How to tell wearing-down work from spreading-out work
Why I went from foreign casino dealer to IT developer
Two years at a Vancouver casino. The doubt that sharpened as I got better at the job is what eventually led me to development.
I worked as a foreign dealer at a casino in Vancouver.
Every night, guests from all over the world sat at my table. I shuffled chips, dealt cards, traded jokes with them. It was a scene I would never have run into in a normal Korean office life. Honestly, it was pretty fun.
About two years in, a quiet doubt started showing up.
In the end, my job was to take money from the people sitting across the table from me. And the better I got at it, the more clearly I felt that the value I was creating and the reward I received were not lining up.
Years later, I finally found a single line for that feeling I couldn't name at the time.
There is work that wears down the more you do it, and work that spreads the more you do it.
From that point on, I started looking for work with a different grain.
Not work that took from someone, but work that added to someone.
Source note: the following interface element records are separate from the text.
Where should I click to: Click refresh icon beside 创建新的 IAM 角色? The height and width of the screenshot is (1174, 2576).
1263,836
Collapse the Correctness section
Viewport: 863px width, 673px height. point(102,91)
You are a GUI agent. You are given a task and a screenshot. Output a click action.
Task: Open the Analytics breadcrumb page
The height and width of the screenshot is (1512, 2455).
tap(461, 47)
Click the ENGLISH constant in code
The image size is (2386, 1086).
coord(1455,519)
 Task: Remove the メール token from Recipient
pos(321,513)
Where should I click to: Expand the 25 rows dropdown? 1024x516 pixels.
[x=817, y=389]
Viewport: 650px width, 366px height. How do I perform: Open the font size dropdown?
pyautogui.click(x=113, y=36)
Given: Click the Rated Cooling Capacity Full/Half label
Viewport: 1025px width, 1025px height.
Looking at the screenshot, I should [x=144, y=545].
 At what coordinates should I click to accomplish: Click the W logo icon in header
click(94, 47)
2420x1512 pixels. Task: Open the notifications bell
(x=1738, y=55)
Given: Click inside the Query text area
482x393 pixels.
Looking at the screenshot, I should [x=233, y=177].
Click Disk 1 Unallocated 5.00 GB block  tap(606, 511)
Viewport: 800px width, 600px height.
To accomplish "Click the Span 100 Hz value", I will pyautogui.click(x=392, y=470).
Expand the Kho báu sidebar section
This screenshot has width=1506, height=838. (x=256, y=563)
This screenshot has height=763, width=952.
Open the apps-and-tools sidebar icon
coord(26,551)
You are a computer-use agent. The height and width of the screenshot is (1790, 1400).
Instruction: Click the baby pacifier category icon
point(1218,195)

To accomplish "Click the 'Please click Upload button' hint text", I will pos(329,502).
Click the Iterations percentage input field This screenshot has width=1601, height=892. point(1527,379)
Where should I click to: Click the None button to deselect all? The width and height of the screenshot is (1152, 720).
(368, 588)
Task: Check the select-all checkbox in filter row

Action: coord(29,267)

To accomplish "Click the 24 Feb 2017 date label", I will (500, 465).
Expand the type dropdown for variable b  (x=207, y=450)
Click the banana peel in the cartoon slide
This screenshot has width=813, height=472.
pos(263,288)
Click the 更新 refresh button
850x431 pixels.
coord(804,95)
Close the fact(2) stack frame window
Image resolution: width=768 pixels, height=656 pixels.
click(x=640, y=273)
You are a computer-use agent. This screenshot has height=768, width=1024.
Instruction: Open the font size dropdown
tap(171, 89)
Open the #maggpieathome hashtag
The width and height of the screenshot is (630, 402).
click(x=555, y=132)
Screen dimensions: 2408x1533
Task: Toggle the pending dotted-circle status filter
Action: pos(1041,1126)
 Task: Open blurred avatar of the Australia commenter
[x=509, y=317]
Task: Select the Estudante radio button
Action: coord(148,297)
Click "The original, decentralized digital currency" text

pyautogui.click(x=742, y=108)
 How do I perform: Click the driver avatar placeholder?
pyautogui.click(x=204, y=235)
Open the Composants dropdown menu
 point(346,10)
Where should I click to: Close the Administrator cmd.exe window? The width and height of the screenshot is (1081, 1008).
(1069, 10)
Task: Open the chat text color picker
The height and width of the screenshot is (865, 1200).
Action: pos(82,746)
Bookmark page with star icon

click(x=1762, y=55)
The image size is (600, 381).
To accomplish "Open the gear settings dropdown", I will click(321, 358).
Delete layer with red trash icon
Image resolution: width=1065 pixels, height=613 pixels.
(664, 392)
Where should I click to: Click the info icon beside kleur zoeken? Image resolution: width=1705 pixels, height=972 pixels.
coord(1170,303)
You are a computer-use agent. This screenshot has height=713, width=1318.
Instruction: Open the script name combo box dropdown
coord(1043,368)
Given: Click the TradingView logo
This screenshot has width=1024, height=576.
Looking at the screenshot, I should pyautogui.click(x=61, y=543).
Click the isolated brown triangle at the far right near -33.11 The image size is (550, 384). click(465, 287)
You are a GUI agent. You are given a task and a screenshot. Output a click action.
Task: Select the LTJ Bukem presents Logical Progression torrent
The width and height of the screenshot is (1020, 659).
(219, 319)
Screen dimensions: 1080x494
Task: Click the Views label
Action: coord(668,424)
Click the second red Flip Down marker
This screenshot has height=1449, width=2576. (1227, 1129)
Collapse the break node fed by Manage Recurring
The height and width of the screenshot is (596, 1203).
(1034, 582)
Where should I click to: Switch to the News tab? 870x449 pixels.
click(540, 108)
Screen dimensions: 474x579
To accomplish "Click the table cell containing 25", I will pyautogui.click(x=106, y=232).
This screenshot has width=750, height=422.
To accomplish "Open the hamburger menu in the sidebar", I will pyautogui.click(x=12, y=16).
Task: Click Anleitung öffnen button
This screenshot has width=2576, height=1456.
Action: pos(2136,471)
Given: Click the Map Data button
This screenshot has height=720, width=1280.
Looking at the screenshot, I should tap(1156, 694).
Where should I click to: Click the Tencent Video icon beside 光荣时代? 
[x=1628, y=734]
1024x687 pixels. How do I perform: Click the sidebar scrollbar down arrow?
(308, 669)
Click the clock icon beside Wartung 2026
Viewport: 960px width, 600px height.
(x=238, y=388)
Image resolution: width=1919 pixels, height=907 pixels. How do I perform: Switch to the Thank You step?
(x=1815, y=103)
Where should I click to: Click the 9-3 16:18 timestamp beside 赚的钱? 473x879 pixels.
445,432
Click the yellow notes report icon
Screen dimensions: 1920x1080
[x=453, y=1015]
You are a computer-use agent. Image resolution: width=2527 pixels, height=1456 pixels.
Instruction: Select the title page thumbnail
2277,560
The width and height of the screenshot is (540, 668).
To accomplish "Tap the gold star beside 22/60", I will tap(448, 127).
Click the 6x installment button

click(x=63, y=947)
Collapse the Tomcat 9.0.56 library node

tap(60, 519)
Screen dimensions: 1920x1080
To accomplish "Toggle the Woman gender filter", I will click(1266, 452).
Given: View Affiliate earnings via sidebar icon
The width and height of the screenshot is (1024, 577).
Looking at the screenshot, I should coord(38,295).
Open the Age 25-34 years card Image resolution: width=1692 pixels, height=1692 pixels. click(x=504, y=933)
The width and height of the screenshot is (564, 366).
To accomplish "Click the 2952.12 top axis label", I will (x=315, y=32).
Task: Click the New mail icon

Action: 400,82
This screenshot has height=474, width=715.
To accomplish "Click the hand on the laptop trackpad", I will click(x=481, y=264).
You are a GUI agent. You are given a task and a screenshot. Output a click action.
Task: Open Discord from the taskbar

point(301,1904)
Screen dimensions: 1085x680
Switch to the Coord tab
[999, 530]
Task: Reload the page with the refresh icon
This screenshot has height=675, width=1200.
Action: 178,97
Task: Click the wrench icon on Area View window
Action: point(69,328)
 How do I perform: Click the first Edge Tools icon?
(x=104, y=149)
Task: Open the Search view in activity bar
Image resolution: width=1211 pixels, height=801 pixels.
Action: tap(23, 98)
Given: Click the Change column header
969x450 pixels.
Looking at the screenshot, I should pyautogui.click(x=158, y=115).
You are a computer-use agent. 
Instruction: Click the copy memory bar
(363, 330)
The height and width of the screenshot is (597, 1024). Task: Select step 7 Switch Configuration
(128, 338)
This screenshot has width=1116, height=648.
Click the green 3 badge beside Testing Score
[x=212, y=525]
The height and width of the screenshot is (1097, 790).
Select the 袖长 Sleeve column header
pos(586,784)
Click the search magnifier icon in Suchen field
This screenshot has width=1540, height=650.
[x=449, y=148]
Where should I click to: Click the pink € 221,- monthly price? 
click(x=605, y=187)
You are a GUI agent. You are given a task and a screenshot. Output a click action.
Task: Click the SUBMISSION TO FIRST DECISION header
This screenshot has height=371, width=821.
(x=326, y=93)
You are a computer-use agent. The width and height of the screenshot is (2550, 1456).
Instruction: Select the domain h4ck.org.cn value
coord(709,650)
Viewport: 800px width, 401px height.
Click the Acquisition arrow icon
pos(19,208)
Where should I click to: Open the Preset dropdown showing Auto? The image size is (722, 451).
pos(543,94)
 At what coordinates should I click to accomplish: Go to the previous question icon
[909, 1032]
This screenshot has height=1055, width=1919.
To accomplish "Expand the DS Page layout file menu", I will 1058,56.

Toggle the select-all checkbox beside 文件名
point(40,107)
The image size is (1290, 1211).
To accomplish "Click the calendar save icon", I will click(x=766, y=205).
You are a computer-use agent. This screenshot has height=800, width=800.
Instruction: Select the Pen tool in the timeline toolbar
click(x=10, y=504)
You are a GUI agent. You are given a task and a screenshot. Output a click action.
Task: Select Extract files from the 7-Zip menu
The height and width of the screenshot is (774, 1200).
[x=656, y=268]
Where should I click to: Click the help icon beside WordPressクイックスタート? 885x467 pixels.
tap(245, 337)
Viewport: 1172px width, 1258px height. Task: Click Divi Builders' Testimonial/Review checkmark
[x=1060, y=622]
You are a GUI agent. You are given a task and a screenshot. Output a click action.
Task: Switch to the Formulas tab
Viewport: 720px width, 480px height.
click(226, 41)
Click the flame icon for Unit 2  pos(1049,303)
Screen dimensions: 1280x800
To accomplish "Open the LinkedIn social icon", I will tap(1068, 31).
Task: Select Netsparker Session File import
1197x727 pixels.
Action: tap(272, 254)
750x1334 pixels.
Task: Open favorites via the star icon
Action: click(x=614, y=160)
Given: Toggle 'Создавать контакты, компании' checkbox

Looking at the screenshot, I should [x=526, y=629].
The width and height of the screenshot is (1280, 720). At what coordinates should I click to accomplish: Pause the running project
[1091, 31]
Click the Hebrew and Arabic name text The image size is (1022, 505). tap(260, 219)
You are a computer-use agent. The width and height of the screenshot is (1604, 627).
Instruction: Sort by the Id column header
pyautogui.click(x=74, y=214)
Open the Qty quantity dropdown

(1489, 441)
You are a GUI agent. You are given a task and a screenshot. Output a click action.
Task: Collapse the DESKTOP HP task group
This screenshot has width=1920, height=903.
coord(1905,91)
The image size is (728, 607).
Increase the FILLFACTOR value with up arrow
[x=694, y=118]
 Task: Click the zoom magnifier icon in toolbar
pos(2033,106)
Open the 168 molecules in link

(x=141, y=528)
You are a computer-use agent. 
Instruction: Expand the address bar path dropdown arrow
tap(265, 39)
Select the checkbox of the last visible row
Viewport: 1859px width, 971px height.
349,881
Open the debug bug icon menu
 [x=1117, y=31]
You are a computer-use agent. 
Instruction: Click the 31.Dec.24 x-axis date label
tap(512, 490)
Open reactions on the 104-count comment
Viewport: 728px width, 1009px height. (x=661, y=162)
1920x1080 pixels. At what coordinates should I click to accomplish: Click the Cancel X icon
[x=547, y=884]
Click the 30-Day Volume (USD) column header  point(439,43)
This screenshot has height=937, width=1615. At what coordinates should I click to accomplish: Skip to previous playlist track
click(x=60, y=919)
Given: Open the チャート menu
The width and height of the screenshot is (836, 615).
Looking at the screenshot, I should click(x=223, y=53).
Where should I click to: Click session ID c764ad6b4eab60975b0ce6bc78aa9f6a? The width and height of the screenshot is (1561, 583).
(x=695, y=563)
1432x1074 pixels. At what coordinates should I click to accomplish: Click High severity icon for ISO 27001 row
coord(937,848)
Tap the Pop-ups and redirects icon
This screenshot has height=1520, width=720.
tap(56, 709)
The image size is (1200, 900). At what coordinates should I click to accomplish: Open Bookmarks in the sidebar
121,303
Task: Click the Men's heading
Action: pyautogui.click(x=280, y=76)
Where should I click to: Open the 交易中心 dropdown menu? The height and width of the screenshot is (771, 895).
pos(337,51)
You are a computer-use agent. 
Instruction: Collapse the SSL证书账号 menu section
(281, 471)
Work where what you made once didn't disappear, work that reached more people as time went on. That's the kind of work I wanted.
The answer was development.
If I built a product once, that product could help someone with their work even while I was asleep. It reached people even when I wasn't there, and it could reach more of them over time.
The first time I saw a small product I had built actually being used by someone, that crack, the one that grew sharper the faster my hands moved at the casino table, started to fade.
I wrapped things up in Vancouver and came back to Korea.
One day at Kyobo Bookstore, I picked up a Sudoku book out of curiosity. Solving Sudoku in code made me want to learn more about development. I studied on my own for a while, then went deeper by joining a bootcamp.
Inside that bootcamp the interest hardened, and that's how my development career began.